#### EXCERPTED PASSAGE ####

Real charities will continue to help people who need help, Newsom wrote.
Petrie-Norris’s AB 919 promises to crack down on financial conflicts-of-interest among rehab operators by limiting how they offer housing and transportation as inducements to treatment. It will require that laboratories that test blood or urine for drugs, or outpatient treatment programs that offer housing to clients, have separate housing contracts specifically stating that payment for housing is the patient’s responsibility and rent should not be indirectly billed to health insurance. The practice has become common in the industry.
It also empowers the Department of Health Care Services to provide enforcement with seven new positions, costing $1.2 million the first year and $1.1 million after that.
Paths forward for vetoes
In his veto message on Bates’ SB 589, Newsom said, “While it is important to protect vulnerable patients and their families from unethical marketing practices, I am concerned that as crafted, this measure creates a false promise.
“The Department of Health Care Services has no jurisdiction or licensing oversight over recovery residences or third parties. As such, it cannot take enforcement against those entities for violations of advertisement requirements.”

#### DATA TO EXAMINE ####

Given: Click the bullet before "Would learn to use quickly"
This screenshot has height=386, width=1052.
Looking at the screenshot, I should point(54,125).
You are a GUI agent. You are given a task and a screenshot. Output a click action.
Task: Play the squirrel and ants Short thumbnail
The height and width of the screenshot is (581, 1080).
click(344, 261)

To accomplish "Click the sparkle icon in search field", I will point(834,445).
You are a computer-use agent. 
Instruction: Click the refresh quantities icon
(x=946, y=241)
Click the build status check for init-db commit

####

> _TASK DIRECTIONS_: From the passage above on California's rehab-industry bills, reproduce everything from "Real charities will" down to "million after that.".

> _RESULT FOR THIS EXERCISE_:
Real charities will continue to help people who need help, Newsom wrote.
Petrie-Norris’s AB 919 promises to crack down on financial conflicts-of-interest among rehab operators by limiting how they offer housing and transportation as inducements to treatment. It will require that laboratories that test blood or urine for drugs, or outpatient treatment programs that offer housing to clients, have separate housing contracts specifically stating that payment for housing is the patient’s responsibility and rent should not be indirectly billed to health insurance. The practice has become common in the industry.
It also empowers the Department of Health Care Services to provide enforcement with seven new positions, costing $1.2 million the first year and $1.1 million after that.